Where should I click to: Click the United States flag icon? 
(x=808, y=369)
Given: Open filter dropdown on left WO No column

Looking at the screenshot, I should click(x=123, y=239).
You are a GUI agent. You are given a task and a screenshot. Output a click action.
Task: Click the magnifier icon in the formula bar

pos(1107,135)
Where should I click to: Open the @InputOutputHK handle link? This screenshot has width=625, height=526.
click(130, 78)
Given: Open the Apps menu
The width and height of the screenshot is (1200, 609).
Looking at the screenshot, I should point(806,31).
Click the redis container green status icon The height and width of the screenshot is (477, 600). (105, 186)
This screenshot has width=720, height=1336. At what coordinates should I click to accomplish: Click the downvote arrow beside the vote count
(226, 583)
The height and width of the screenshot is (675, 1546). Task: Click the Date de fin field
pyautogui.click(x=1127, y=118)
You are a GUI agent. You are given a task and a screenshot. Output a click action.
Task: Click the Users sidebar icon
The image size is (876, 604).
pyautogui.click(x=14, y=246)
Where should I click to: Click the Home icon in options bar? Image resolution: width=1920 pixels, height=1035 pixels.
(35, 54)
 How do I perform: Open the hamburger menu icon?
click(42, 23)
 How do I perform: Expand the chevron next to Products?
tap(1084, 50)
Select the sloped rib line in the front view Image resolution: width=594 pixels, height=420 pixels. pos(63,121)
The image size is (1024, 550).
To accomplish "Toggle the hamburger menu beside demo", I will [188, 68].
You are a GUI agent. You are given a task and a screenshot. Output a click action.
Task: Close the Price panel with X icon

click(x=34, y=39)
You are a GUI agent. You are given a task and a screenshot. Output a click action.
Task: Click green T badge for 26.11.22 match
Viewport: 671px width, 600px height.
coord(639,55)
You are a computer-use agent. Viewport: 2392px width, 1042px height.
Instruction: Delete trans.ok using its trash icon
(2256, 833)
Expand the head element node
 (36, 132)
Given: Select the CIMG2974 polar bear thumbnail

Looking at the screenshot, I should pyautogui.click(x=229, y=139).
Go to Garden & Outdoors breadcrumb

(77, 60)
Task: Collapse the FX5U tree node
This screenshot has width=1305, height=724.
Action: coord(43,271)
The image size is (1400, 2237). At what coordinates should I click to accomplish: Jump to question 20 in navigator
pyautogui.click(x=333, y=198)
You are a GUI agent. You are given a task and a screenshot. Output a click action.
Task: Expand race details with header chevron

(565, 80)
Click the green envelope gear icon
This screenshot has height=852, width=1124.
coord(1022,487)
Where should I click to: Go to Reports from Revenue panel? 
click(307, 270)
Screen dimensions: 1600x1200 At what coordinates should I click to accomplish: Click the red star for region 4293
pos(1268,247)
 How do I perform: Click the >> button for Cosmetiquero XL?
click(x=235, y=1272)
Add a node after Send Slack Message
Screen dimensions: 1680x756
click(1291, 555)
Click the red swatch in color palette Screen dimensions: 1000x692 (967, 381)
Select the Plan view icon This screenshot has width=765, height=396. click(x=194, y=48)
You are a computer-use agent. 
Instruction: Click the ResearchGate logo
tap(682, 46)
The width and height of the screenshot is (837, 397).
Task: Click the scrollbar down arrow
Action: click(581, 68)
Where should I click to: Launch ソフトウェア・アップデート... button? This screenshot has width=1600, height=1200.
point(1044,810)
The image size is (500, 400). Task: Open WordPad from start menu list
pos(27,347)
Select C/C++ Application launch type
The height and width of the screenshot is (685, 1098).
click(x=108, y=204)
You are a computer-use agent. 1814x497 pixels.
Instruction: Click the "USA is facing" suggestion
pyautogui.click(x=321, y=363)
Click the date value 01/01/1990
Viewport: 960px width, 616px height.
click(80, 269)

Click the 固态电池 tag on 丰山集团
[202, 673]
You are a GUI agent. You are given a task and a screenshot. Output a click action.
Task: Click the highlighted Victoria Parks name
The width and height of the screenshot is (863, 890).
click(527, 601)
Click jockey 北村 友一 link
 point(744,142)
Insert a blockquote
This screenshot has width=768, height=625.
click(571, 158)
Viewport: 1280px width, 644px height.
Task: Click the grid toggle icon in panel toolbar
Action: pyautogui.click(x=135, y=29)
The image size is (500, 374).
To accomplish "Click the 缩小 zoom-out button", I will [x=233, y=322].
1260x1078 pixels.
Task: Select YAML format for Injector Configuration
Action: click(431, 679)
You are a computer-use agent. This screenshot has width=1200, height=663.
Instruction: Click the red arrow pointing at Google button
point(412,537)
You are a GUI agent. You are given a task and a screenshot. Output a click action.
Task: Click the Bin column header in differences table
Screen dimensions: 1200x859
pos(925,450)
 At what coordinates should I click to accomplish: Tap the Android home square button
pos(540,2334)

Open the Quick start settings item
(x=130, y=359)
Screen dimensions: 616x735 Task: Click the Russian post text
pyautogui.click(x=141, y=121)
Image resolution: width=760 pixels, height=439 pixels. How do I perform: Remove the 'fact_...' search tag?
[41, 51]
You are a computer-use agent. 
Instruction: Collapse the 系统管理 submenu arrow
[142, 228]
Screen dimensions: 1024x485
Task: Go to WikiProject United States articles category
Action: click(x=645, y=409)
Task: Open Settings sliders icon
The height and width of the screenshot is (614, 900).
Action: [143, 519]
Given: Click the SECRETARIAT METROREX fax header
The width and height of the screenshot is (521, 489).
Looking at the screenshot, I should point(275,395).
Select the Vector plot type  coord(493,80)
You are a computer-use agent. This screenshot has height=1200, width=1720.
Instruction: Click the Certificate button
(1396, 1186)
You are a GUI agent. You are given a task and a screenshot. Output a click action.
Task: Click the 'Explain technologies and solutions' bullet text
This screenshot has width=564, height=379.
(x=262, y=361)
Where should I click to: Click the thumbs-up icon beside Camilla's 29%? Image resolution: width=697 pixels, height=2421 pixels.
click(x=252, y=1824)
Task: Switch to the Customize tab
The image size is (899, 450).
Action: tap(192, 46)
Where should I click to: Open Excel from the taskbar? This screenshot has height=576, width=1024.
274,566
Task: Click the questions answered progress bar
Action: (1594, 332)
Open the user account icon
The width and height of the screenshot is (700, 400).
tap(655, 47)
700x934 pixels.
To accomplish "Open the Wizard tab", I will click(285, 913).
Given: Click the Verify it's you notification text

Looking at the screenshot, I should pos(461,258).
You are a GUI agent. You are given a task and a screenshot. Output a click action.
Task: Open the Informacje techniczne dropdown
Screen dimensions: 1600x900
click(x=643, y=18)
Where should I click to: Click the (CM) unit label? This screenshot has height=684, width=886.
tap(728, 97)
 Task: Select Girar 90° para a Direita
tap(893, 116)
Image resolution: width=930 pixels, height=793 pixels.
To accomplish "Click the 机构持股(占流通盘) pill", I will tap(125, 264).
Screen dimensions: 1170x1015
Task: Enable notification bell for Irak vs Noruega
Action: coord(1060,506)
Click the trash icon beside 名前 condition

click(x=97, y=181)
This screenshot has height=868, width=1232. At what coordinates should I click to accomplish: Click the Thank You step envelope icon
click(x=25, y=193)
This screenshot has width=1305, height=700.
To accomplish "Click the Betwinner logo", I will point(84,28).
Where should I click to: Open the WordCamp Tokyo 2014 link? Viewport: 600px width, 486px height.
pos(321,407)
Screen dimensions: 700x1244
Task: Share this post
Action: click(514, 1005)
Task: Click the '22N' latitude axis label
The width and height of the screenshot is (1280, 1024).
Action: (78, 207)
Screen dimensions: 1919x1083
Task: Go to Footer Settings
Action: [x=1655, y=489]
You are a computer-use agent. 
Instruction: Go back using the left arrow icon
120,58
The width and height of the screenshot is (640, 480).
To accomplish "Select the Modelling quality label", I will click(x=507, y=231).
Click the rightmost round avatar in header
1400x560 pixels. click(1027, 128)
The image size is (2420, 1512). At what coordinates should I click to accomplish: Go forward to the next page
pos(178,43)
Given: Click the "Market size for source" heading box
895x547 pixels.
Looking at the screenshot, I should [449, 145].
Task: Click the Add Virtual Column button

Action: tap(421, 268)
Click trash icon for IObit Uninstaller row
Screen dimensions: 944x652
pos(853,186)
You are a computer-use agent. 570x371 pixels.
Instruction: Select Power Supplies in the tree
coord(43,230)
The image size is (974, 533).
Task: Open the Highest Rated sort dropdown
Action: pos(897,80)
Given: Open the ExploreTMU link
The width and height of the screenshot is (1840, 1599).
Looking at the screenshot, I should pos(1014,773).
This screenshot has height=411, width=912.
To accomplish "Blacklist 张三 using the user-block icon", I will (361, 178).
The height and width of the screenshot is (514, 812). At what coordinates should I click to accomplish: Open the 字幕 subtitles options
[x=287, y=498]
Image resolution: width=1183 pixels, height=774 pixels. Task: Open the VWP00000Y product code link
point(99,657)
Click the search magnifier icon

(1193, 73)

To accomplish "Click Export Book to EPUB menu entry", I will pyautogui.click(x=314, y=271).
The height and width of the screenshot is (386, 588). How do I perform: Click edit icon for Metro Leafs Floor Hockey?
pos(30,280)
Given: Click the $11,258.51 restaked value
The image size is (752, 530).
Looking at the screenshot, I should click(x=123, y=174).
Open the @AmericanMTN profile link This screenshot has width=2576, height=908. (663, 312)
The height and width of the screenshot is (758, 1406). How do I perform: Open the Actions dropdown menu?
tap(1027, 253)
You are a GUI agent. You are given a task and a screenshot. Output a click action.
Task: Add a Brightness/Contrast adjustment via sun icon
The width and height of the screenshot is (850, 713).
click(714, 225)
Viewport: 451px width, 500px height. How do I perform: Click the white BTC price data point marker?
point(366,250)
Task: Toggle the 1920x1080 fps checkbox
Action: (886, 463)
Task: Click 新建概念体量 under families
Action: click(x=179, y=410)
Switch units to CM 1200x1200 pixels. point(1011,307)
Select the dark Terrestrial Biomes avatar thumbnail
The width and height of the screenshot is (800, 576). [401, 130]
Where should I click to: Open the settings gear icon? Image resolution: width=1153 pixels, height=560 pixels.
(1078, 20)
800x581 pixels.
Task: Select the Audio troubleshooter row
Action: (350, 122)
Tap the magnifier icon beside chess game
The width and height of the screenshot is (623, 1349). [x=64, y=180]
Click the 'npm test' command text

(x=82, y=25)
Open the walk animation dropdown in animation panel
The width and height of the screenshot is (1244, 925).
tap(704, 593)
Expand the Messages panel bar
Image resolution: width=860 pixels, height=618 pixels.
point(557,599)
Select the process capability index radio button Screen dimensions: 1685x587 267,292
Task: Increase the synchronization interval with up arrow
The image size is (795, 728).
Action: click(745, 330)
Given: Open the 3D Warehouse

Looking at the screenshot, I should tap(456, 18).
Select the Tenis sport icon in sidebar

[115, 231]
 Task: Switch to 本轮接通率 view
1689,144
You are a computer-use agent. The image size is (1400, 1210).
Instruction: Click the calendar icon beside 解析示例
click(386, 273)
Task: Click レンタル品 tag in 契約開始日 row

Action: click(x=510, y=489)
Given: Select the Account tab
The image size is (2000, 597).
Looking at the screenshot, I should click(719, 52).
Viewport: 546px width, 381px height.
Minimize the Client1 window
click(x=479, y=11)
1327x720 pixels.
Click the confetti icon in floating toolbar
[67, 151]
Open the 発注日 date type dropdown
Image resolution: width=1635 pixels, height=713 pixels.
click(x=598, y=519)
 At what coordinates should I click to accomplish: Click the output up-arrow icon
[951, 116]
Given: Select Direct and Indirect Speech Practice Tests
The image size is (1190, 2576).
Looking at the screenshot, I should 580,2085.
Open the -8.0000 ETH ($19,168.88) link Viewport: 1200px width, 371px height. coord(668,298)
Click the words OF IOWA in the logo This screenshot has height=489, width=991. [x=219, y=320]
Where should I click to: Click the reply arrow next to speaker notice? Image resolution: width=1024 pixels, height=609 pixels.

· · ·

> **EXERCISE PROMPT**:
Which lines in the records contain the word "computer"? Copy each one.

> **OUTPUT FOR THIS EXERCISE**:
You are a computer-use agent. Viewport: 2392px width, 1042px height.
You are a computer-use agent. 
You are a computer-use agent. 1814x497 pixels.
You are a computer-use agent. This screenshot has width=1200, height=663.
You are a computer-use agent. 
You are a computer-use agent. This screenshot has height=1200, width=1720.
You are a computer-use agent. 
You are a computer-use agent. 570x371 pixels.
You are a computer-use agent. The image size is (1400, 1210).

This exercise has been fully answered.